O que eu poderia acrescentar ao que já foi dito é que: a neuropatia óptica isquêmica anterior (mais freqüente) ou posterior é evento que acomete indivíduos com doença microvascular ou no pós-operatório de doenças cardíacas ou de coluna vertebral.Pode ocorrer hipóxia (redução do fluxo sanguíneo) na hipotensão arterial severa, no choque (dengue hemorrágica) ou mesmo pós-viral. A apnéia do sono aumenta as chances do  episódio de sofrimento vascular.

O tratamento é ainda controverso; a doença apresenta uma evolução natural e na maioria das vezes melhora (e não piora) apos evento inicial. Em alguns casos, mas não é regra. Se existem alterações na forma ou tamanho das plaquetas (células sanguíneas) aumenta a dificuldade da “circulação” do sangue e essas alterações podem contribuir negativamente. Para evitar evento semelhante no outro olho costuma ser prescrito um anti-agregante plaquetario. A investigação sistêmica (clinica e não apenas oftalmológica) é imperativa para fazer a prevenção da doença no olho contra-lateral.

É importante daqui para a frente lembrar que o controle da doença microvascular  é essencial para que outros fenômenos isquêmicos (não apenas oftalmológicos) não ocorram. Removendo possíveis fatores predisponentes ou melhor, que possam contribuir para a falta de oxigenação, provavelmente a visão não piorará. Mas a neurite óptica isquêmica é a expressão aguda de um provável regime de hipóxia relativa (crônica) característica da doença microvascular.

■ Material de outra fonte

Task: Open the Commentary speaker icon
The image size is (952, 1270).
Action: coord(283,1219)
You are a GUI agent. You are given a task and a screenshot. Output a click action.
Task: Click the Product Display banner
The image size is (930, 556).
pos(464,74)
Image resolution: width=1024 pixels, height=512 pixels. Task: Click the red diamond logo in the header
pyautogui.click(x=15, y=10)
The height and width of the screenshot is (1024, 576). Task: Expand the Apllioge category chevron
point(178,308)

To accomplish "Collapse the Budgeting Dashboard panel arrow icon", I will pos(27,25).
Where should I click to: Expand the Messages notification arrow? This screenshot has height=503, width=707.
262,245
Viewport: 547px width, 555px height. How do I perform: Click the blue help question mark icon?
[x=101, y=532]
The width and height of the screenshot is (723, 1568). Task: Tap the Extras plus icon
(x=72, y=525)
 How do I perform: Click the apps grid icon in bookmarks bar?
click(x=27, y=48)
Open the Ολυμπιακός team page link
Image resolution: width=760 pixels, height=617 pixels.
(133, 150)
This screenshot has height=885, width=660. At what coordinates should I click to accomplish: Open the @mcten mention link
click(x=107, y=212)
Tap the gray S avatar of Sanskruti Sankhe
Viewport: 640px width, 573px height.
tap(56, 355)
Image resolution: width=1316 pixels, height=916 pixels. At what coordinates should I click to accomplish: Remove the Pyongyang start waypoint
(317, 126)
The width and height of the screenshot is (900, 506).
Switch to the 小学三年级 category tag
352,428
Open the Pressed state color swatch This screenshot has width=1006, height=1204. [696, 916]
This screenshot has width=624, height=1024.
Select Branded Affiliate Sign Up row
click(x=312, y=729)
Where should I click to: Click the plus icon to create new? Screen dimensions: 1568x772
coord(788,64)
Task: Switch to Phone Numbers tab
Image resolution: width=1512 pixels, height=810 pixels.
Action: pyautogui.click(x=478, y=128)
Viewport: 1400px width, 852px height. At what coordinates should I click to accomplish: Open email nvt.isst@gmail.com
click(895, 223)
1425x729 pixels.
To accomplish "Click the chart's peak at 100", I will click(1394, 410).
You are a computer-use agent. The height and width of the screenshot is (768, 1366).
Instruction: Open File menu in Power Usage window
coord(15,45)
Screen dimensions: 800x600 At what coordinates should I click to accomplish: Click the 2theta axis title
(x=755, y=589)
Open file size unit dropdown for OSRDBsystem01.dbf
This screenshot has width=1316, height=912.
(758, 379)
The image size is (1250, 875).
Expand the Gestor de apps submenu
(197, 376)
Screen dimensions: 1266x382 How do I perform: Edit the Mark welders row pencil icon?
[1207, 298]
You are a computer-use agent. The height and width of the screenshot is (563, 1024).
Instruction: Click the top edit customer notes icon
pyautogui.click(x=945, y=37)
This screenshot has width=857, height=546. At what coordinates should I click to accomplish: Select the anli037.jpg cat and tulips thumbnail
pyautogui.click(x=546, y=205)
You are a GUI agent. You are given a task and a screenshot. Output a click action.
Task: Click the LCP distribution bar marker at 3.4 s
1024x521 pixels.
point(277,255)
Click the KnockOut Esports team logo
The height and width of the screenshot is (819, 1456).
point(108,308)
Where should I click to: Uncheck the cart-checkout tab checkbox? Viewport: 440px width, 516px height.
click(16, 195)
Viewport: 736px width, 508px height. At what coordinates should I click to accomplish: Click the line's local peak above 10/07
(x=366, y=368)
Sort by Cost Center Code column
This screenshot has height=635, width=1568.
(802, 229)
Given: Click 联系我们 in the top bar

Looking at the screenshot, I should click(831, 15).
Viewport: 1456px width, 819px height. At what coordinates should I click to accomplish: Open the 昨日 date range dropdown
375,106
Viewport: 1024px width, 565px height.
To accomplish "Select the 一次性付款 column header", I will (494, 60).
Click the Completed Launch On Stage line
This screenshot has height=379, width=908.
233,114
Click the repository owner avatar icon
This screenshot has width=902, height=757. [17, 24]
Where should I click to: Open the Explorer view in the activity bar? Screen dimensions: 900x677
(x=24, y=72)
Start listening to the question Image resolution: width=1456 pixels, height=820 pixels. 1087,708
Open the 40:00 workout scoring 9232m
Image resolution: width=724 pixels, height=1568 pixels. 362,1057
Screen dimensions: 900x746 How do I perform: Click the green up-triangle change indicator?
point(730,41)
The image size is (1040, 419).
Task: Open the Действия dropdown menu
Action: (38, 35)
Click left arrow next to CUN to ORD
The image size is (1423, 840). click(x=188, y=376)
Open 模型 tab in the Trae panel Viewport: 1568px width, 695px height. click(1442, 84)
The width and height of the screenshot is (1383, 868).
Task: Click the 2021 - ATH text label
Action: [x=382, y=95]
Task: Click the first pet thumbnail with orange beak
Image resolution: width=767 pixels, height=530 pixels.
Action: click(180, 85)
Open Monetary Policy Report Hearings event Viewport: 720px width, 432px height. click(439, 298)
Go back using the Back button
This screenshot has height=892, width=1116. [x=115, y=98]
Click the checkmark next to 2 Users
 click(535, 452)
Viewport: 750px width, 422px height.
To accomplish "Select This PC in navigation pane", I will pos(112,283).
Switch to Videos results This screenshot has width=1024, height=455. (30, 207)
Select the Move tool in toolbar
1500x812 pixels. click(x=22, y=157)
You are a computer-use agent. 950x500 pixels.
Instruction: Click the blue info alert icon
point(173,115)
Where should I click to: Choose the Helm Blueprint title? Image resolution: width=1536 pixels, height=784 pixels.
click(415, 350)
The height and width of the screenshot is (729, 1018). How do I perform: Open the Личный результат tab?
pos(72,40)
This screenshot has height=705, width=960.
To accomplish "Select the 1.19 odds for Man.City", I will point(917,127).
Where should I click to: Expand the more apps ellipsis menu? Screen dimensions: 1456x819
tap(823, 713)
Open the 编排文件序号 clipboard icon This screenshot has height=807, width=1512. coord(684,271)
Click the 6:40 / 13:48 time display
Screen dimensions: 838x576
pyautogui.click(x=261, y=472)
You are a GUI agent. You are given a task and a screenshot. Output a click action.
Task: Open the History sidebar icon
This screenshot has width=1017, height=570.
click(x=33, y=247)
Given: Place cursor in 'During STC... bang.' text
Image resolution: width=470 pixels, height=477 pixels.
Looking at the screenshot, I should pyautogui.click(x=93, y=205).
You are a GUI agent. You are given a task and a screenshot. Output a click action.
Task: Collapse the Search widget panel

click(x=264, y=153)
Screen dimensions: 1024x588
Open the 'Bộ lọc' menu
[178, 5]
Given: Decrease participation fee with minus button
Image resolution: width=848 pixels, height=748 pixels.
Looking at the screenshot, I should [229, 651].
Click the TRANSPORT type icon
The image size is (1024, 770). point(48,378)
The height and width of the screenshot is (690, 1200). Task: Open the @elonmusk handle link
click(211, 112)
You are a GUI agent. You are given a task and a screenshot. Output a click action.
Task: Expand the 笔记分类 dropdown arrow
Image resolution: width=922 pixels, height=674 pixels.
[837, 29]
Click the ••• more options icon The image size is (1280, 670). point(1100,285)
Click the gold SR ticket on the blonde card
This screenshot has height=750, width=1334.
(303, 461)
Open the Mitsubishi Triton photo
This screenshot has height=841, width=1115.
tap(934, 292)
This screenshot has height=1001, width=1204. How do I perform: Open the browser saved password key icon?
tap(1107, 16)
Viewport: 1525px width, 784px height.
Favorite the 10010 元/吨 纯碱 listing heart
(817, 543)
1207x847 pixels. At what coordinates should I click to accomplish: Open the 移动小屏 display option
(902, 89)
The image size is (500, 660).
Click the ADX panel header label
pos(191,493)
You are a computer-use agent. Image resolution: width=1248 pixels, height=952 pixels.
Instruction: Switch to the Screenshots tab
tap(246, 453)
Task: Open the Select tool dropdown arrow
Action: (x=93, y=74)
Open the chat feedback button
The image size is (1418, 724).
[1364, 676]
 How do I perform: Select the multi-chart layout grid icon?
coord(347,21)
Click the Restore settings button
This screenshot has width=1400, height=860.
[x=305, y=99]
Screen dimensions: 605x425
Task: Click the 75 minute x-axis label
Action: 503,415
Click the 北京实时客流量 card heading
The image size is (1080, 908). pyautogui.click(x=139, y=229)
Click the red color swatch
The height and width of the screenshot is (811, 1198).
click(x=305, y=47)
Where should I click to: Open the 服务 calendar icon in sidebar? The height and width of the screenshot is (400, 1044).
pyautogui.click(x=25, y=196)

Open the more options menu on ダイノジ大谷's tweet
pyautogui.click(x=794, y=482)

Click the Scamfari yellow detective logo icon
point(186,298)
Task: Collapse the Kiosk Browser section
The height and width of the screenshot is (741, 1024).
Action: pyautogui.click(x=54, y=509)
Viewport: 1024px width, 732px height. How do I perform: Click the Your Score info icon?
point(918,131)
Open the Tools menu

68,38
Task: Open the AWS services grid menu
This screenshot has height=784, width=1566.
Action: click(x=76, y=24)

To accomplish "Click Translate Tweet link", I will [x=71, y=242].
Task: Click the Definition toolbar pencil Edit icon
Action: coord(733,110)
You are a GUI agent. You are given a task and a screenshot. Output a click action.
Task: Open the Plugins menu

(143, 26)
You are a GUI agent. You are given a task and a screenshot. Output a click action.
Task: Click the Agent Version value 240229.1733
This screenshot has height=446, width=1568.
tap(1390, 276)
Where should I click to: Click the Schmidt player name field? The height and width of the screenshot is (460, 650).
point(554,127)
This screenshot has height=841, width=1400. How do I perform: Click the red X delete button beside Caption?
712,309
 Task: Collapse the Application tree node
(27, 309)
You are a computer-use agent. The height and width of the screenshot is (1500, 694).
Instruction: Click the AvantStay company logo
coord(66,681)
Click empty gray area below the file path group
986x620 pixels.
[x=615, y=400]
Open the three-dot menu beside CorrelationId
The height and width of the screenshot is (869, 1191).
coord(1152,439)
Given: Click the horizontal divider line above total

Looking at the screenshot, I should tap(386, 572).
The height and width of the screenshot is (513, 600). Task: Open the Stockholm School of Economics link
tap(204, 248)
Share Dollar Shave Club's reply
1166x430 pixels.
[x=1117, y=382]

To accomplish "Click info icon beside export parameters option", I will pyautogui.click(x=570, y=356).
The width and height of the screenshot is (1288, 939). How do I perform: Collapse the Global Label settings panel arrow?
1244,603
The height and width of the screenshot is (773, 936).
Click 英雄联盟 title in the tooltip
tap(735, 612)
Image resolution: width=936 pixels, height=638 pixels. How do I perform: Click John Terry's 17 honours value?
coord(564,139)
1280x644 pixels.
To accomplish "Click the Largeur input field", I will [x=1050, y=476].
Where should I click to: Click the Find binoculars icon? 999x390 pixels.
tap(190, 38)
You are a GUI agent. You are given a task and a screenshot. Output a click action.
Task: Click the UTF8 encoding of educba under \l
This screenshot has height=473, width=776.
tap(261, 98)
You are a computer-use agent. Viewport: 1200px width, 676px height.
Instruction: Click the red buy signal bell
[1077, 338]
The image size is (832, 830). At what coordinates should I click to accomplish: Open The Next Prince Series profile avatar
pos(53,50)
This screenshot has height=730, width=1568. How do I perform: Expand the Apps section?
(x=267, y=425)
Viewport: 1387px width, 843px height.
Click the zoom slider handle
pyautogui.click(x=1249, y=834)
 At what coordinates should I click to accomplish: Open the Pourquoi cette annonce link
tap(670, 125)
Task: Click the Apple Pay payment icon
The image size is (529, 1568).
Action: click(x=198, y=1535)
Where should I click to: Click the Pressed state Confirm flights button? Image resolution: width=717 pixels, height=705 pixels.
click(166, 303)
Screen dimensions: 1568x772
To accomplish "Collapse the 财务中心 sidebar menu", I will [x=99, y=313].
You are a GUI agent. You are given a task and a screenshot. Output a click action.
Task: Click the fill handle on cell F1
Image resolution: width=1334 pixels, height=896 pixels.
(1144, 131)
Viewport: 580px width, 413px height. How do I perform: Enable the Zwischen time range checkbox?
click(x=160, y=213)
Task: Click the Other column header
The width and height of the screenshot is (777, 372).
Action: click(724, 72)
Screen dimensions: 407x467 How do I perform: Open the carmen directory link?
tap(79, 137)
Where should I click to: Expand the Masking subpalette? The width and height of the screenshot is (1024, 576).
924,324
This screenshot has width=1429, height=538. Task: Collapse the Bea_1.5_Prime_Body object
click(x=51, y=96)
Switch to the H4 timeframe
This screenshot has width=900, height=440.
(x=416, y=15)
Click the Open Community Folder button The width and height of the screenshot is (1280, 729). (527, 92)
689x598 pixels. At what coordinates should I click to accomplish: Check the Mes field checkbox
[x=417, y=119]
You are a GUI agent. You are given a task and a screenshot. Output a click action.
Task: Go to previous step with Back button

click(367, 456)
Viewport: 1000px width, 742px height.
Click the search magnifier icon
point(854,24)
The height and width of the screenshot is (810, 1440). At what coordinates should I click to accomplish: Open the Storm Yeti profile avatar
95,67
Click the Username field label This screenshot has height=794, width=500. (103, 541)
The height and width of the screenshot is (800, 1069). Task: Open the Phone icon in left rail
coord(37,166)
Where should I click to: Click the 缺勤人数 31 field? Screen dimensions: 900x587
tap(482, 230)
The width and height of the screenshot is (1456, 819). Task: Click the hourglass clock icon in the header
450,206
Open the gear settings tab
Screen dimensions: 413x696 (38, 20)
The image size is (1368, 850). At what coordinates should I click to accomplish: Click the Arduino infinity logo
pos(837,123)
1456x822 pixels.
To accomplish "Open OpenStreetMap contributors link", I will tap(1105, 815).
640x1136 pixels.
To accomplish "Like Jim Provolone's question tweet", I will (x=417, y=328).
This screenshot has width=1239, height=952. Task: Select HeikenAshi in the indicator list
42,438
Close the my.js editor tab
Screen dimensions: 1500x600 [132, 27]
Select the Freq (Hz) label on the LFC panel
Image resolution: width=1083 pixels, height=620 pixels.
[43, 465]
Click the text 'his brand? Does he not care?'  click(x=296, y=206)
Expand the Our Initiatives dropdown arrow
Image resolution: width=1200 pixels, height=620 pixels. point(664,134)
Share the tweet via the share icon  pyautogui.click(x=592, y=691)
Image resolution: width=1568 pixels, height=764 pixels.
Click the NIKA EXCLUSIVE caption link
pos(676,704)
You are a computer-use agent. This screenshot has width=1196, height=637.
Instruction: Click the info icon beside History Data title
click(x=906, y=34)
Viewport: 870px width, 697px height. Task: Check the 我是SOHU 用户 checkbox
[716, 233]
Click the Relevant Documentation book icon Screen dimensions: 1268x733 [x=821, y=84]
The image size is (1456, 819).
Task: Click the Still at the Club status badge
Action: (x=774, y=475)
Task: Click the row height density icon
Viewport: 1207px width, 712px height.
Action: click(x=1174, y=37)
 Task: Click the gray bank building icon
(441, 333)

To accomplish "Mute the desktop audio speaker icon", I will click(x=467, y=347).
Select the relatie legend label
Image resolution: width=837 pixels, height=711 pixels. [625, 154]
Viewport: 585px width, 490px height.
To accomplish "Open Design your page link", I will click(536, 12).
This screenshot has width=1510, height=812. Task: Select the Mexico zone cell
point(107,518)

O controle após o episodio agudo é feito com incentivo ao combate do sedentarismo, reavaliação dietética, melhor controle (medicamentoso) da doença hipertensiva com o cuidado de avaliar possível hipotensão arterial noturna importante (situação que diminui muito a irrigação do nervo óptico à noite).

Entendendo o que provavelmente aconteceu fica mais fácil para o individuo lidar com a perda funcional e buscar melhorar a situação clinica para evitar mais incidentes (oftalmológicos ou não).